2020•06•26 Online
The twenty-first edition of the Annual International Conference on Digital Government Research – DG.O 2020 – was originally scheduled to take place in the largest metropolis of the Republic of Korea: Seoul. However, the pandemic brought by COVID-19 forced the conference to go fully online on 15-19 June 2020.
This year, the theme of DG.O focused on Intelligent Government in the Intelligent Information Society. The advent of the intelligent information society will introduce new technologies that combine artificial intelligence (AI) with Internet of Things, cloud computing, and big data. Along with the development of such intelligent information technologies, governments will increasingly face unprecedented challenges and complex problems in all areas of the society. The conference focuses on the role and capacity building of government and the new governance that would be required to timely address the challenges and opportunities that are brought by the new technologies and also to construct a trust-based society by achieving sustainable development in the intelligent information society.

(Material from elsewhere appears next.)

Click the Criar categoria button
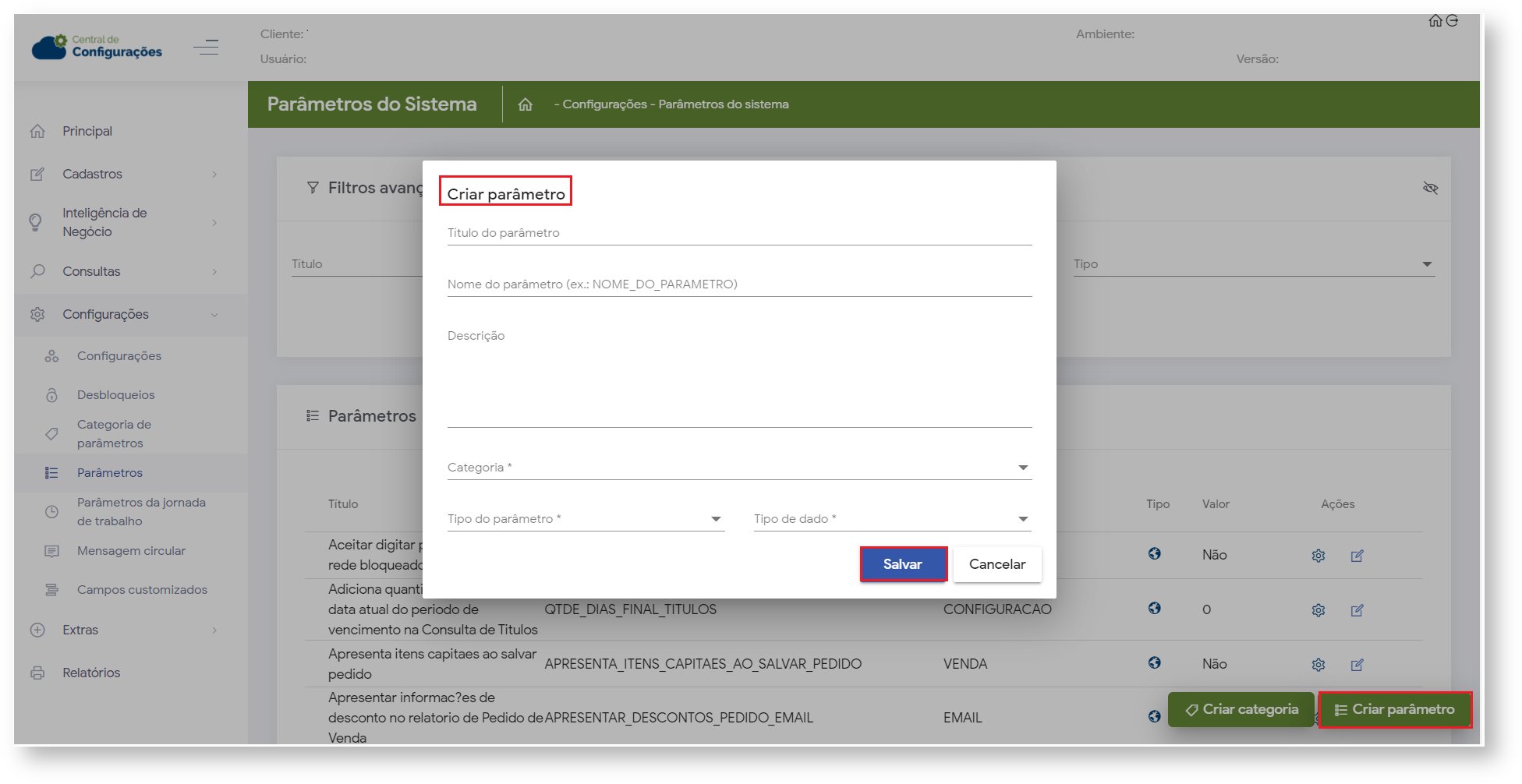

UNU-EGOV researchers contributed to DG.O 2020 with two papers and two workshops. Digital transformation, governance and coordination models: A comparative study of Australia, Denmark and the Republic of Korea, written by researchers Morten Meyerhoff Nielsen and Zoran Jordanoski, focuses on a comparative study of three of the most connected countries in the world, with high-speed infrastructure widely available and high rates of internet use by businesses and individuals alike. The analysis finds that the success rate of the implementation of these countrie’s respective ICT/Digital/eGovernment strategies is high. A video presentation of the paper is available on our YouTube channel.
The other paper – Local context, global benchmarks: Recommendations for an adapted approach using the UN E-Government Development Index as an example – by Morten Meyerhoff Nielsen and Jeremy Millard (Danish Technological Institute) provides a brief overview of how e-Government benchmarks have evolved over time, why this has happened and what the consequences have been, with a particular focus on UNDESA’s biennial e-government surveys. A video presentation of the paper is available on our YouTube channel.
Regarding the workshops, which were also presented virtually, Mariana Lameira’s work – Discussing challenges and limitations of an experimental research design to test trust in local e-government – focused on the use of an ongoing experimental research design to be implemented in Portugal and the Republic of Korea. On the other hand, the workshop by UNU’s Delfina Soares, Soumaya Ben Dhaou and Mariana Lameiras – Evidence-based research for Intelligent Governments: Lessons learned from the Justice system – draws on the analysis of a concrete multi-method investigation developed for the Justice sector of an European country.